A public place includes many areas that are generally thought to be private property, for instance a pub car park (unless the pub is closed and there is some physical barrier after hours such as a gate.)
The limits are:
- 35 micrograms of alcohol in 100ml of breath
- 80 milligrammes of alcohol in 100ml of blood
- 107 milligrammes of alcohol in 100ml or urine
There is a margin for error built into the law. In breath, even though the limit is 35 police don’t charge until 40. Between 40 and 50 you will be offered the chance of providing an alternative sample of blood or urine (it is the officers choice which.) You should take this option; you have nothing to lose as you will be charged for certain on the breath reading.
Penalties for drink driving
Even if you are only just over the limit you will face an automatic disqualification of 12 months. Magistrates have the ability to increase this up to 60 months for repeat offenders, or for first time offenders with very high alcohol readings. In extreme cases a prison sentence may be given.
In some cases you may be able to offer a defence to try and reduce the sentence, or to offer a plea of ‘not guilty’ if appropriate.
Technical Defences for drink driving
Many defences focus on the procedures followed by the police during a drink driving arrest. Strict procedures exist which set out the protocol for dealing with someone who has failed a roadside breath test. This initial roadside test offers an indication only to the police officer to determine if they have grounds for arrest and is not recognised by the Courts as giving a reading that can lead to a conviction.
The second stage of the process is at the police station where further evidence has to be taken. This can be in the form of a fixed position breathalyser or by a urine or blood test. Again all of these tests require strict procedures to be followed by the person administering the test.
Failure to carry out any of the procedure correctly may allow the charge to be successfully challenged.
You can’t escape the consequences by refusing to provide a sample and depriving the police of the evidence to prosecute. Failing to provide a sample at the roadside or at the police station is classed as a separate offence (failing to provide a specimen) and refusing to provide a sample for analysis at the police station is classed as more serious than drink driving and has an offence starting point of custody.

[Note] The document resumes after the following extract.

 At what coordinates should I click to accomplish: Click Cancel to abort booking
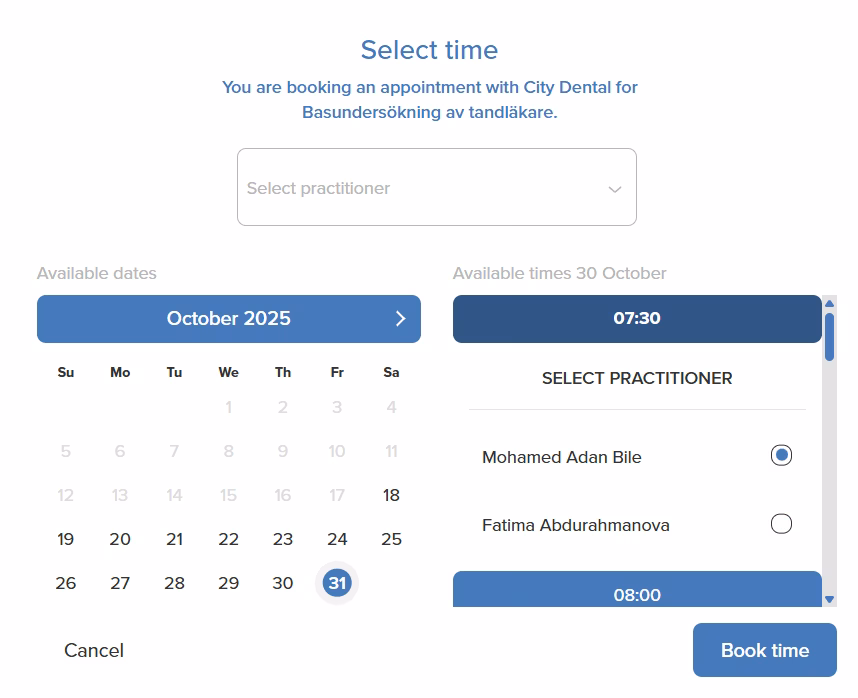point(94,650)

Other Defences for drink driving
A number of other defences exist which may be used in limited circumstances. Some of these defences would come under mitigating circumstances and be classed as special reasons:
- The ‘Hip Flask’ Defence: The legal presumption is that the level of alcohol in a person’s body when tested at the police station is supposed to be the same as when they were driving. This clearly can be challenged. For example, someone who is involved in an accident who consumes alcohol after the accident, but before being tested by the police.
- ‘Spiked’ or laced drinks – evidence must be provided that you had no knowledge of the drink being spiked and that you would otherwise have been under the legal limit.
- Duress – if it can be shown that you had to drive out of fear of physical injury and that the distance involved substantiates this you may be able to mount a defence on this basis.
- Necessity – this is where the act of driving while over the limit was the lesser of two evils, for example in a medical emergency where no phone was available.
- For failing to supply a sample of breath there may be a medical defence based on decreased lung capacity, ie acute asthma.
Contact us now to speak to an experienced solicitor to discuss your case.
Drunk in charge of a motor vehicle
This is a different charge involving alcohol. You can be guilty of this offence just by sitting in the car while over the drink driving limit. Being ‘in charge’ of a vehicle is not defined by the 1988 Road Traffic Act and is therefore a matter of fact. This then involves argument.
The offence falls into two distinct classes: whether you are the lawful owner or possessor of the vehicle, or the recent driver.
A defence against this charge will usually relate to proving that there was no likelihood of you driving the vehicle while over the limit.